L'idée d'un casque intelligent n'est pas nouvelle. Au fil des ans, nous avons tout vu, des caméras intégrées aux affichages tête haute en passant par la détection des collisions et les systèmes Bluetooth. Pourtant, malgré de nombreuses promesses, la plupart des pilotes semblent toujours satisfaits d'un bon casque et d'une unité de communication collée sur le côté. Polaris, cependant, semble avoir quelque chose de plus ambitieux en tête.
Une demande de brevet récemment publiée par le géant américain des sports motorisés présente un casque capable de communiquer directement avec un véhicule tout en surveillant l'état du pilote. Et même si jusqu’à présent une grande partie de la couverture médiatique s’est concentrée sur la technologie elle-même, la question la plus intéressante est de savoir ce que Polaris pourrait éventuellement faire avec les informations qu’elle collecte.
Selon le brevet, des capteurs à l'intérieur du casque pourraient être utilisés pour suivre les indicateurs associés à la fatigue, à la distraction ou à la déficience du cycliste. Le casque communiquerait alors avec le véhicule, permettant d'émettre des avertissements si le système détecte que l'état du pilote se détériore.
À première vue, cela semble être une extension logique de la technologie de sécurité déjà présente sur les motos modernes. Les constructeurs ont passé la dernière décennie à ajouter des aides au pilotage de plus en plus sophistiquées, de l'ABS sensible à l'inclinaison et de l'antipatinage au régulateur de vitesse assisté par radar et à la surveillance des angles morts.

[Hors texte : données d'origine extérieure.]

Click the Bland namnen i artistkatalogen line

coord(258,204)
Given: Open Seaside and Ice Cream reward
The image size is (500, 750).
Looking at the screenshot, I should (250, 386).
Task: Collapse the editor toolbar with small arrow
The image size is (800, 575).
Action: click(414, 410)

La différence ici est que ces systèmes surveillent la moto. Polaris semble explorer une technologie qui surveille le pilote.

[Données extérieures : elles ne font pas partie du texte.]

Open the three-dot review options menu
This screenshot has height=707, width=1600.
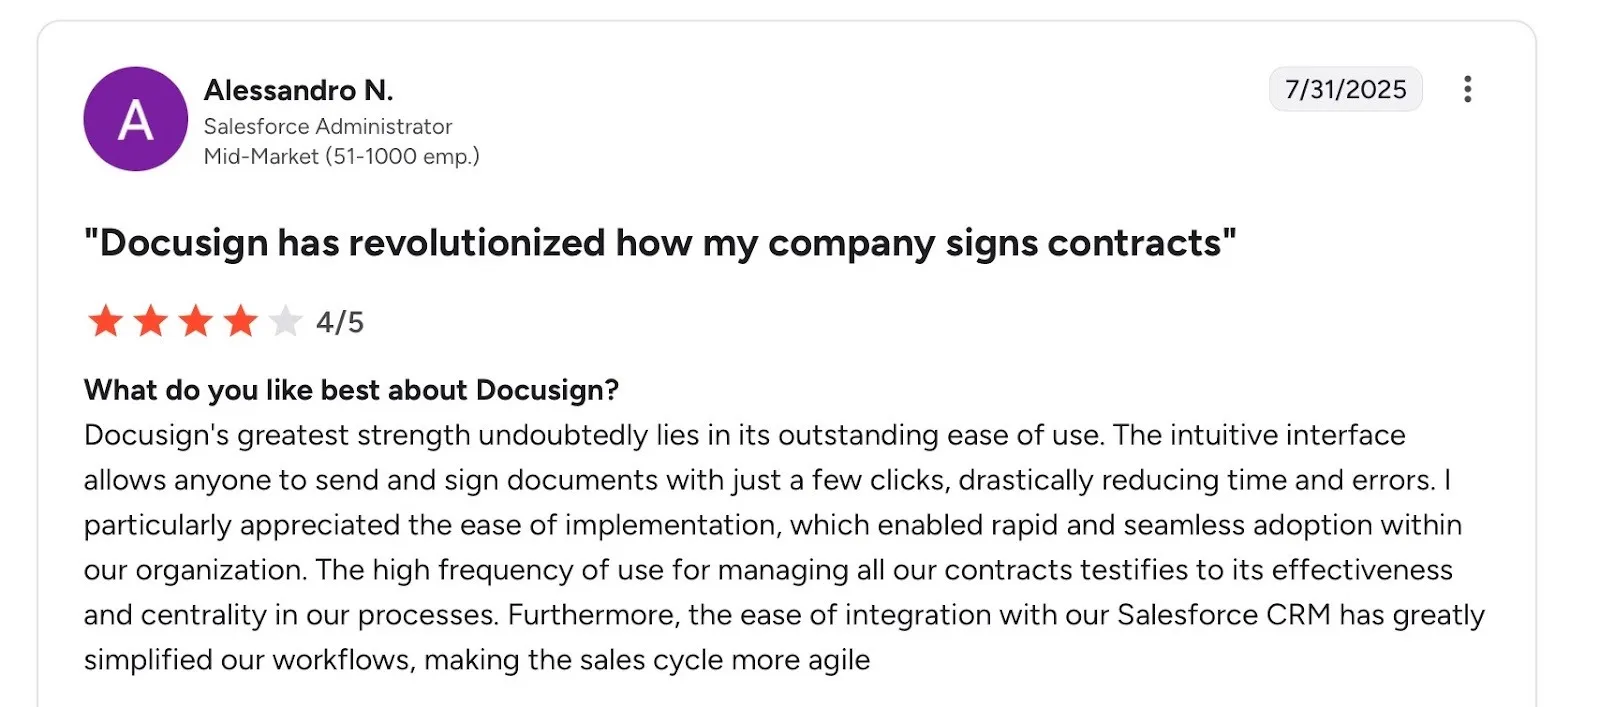[x=1467, y=89]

Et c'est là que les choses deviennent intéressantes – ou effrayantes, selon la façon dont on voit les choses !
Le brevet suggère un avenir dans lequel le vélo, le casque et le cycliste feront effectivement partie du même système connecté. Plutôt que d'attendre qu'une erreur se produise, la technologie pourrait potentiellement identifier les signes avant-coureurs et encourager le conducteur à s'arrêter, à se reposer ou à agir. Et ce n'est que pour commencer. Si ce type de technologie parvient un jour à être produit et adopté à grande échelle, dans les années qui suivront, cela pourrait aller encore plus loin.

Imaginez la scène : un crapaud aux yeux troubles sort de sa porte d'entrée et se dirige vers son vélo pour un trajet matinal vers la grande fumée pour des réunions. En plaçant mon Arai Mind Reader 3000 Mk III sur mon bonce, l'électronique intégrée estime que je suis trop fatigué pour rouler en toute sécurité. Le casque et le vélo discutent et bloquent le contact du vélo, m'empêchant de faire le déplacement pour voir mon patron.
La déception sur le visage du Crapaud imaginaire est palpable.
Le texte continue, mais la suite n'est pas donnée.